---------- Provided data ----------
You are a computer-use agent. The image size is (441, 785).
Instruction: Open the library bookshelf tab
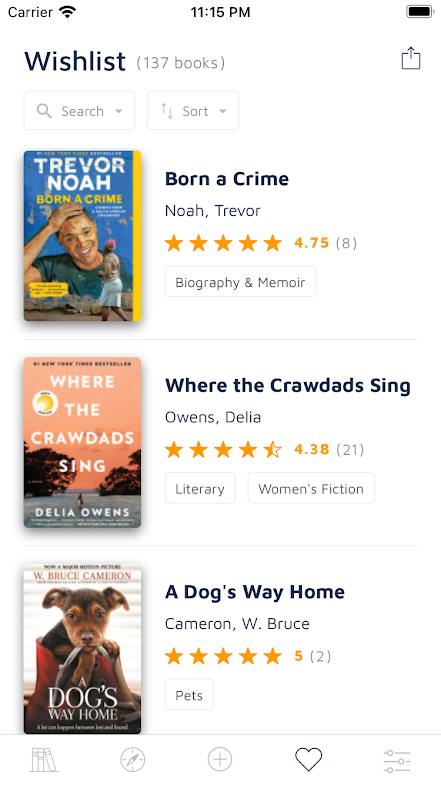click(x=45, y=759)
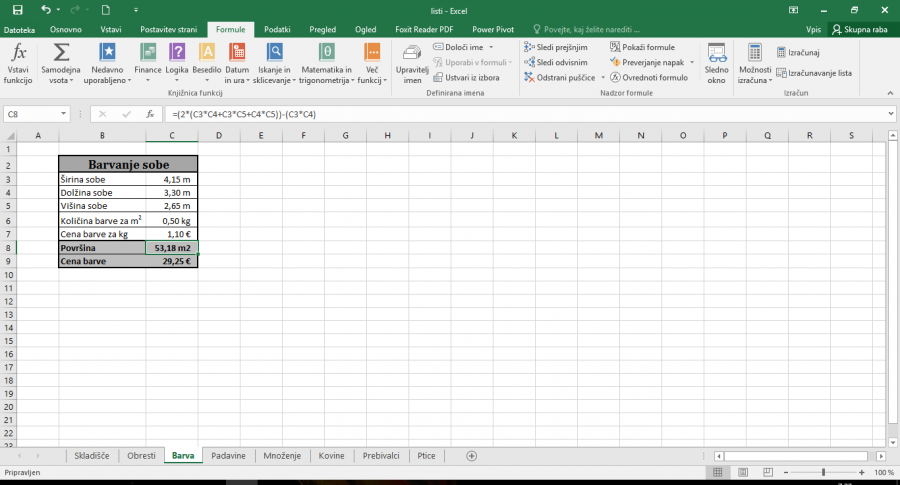
Task: Open the Padavine worksheet tab
Action: tap(229, 456)
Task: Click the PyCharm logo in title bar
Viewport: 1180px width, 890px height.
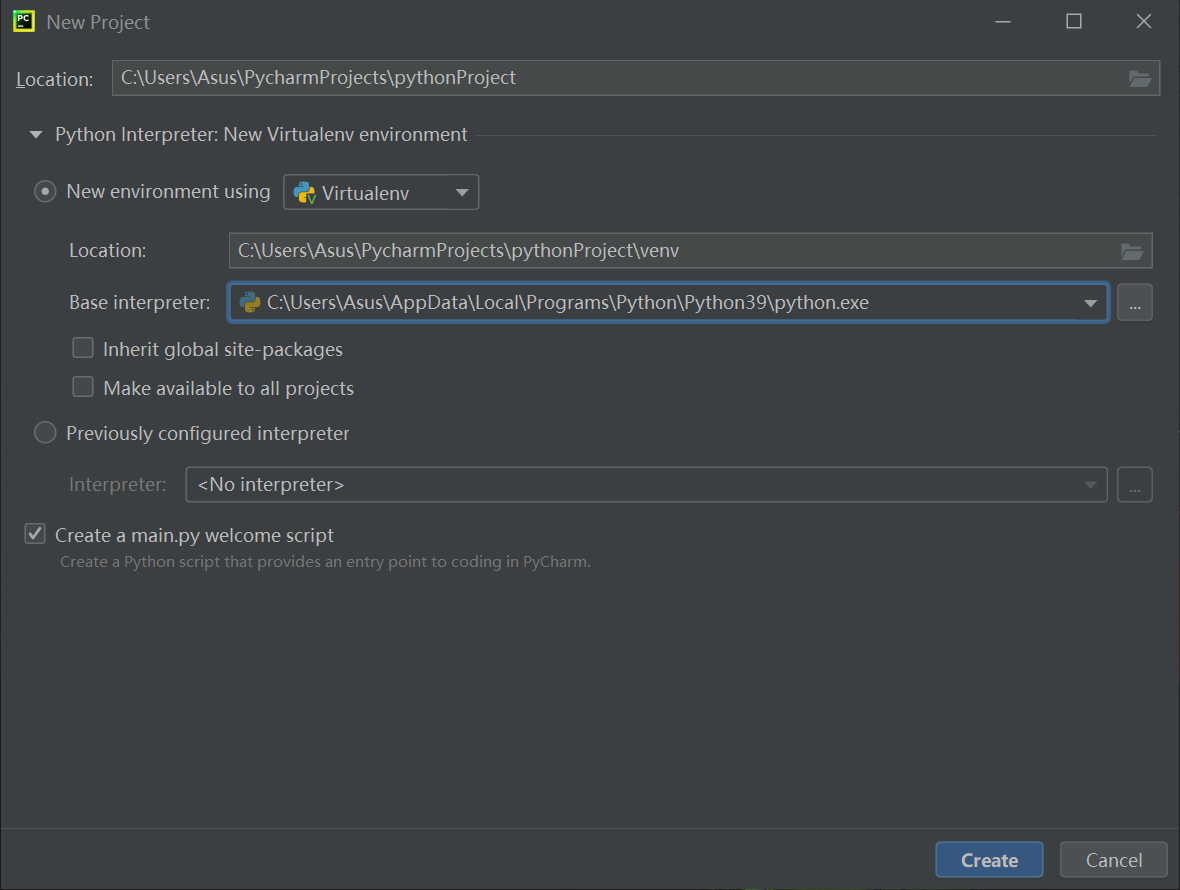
----------
With images omitted, output the data exactly as given.

You are a computer-use agent. The image size is (441, 785).
Instruction: Open the library bookshelf tab
click(x=45, y=759)
Task: Open the Padavine worksheet tab
Action: tap(229, 456)
Task: Click the PyCharm logo in title bar
Viewport: 1180px width, 890px height.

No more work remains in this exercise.